Word and element locating data
************

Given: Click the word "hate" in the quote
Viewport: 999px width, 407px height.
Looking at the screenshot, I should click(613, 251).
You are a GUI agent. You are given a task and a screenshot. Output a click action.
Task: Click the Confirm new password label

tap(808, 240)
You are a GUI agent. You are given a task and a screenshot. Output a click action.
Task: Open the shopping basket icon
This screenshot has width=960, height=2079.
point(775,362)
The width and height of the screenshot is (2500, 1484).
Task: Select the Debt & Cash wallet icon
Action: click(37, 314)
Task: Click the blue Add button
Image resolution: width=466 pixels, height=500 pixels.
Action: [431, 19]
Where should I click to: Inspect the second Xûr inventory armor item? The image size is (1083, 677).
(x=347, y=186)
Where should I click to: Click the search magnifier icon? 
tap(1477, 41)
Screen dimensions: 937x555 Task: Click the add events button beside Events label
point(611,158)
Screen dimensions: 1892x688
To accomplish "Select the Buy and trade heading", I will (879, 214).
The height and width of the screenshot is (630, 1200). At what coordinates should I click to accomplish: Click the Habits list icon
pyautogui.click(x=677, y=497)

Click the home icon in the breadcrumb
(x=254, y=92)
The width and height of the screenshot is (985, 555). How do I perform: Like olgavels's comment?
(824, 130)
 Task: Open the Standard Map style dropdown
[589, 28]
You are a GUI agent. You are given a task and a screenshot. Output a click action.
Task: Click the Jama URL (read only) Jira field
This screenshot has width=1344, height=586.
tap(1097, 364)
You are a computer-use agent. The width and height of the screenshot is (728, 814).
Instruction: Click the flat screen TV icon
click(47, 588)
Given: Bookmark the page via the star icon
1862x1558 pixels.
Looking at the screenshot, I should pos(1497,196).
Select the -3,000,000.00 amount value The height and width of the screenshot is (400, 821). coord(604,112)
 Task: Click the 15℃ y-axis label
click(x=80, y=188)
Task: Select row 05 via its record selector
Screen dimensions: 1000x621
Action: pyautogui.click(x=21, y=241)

************

__Written request__
Print all of the lines above again exactly as they appear.

__Reply to the task__
Given: Click the word "hate" in the quote
Viewport: 999px width, 407px height.
Looking at the screenshot, I should click(613, 251).
You are a GUI agent. You are given a task and a screenshot. Output a click action.
Task: Click the Confirm new password label

tap(808, 240)
You are a GUI agent. You are given a task and a screenshot. Output a click action.
Task: Open the shopping basket icon
This screenshot has width=960, height=2079.
point(775,362)
The width and height of the screenshot is (2500, 1484).
Task: Select the Debt & Cash wallet icon
Action: click(37, 314)
Task: Click the blue Add button
Image resolution: width=466 pixels, height=500 pixels.
Action: [431, 19]
Where should I click to: Inspect the second Xûr inventory armor item? The image size is (1083, 677).
(x=347, y=186)
Where should I click to: Click the search magnifier icon? 
tap(1477, 41)
Screen dimensions: 937x555 Task: Click the add events button beside Events label
point(611,158)
Screen dimensions: 1892x688
To accomplish "Select the Buy and trade heading", I will (879, 214).
The height and width of the screenshot is (630, 1200). At what coordinates should I click to accomplish: Click the Habits list icon
pyautogui.click(x=677, y=497)

Click the home icon in the breadcrumb
(x=254, y=92)
The width and height of the screenshot is (985, 555). How do I perform: Like olgavels's comment?
(824, 130)
 Task: Open the Standard Map style dropdown
[589, 28]
You are a GUI agent. You are given a task and a screenshot. Output a click action.
Task: Click the Jama URL (read only) Jira field
This screenshot has width=1344, height=586.
tap(1097, 364)
You are a computer-use agent. The width and height of the screenshot is (728, 814).
Instruction: Click the flat screen TV icon
click(47, 588)
Given: Bookmark the page via the star icon
1862x1558 pixels.
Looking at the screenshot, I should pos(1497,196).
Select the -3,000,000.00 amount value The height and width of the screenshot is (400, 821). coord(604,112)
 Task: Click the 15℃ y-axis label
click(x=80, y=188)
Task: Select row 05 via its record selector
Screen dimensions: 1000x621
Action: pyautogui.click(x=21, y=241)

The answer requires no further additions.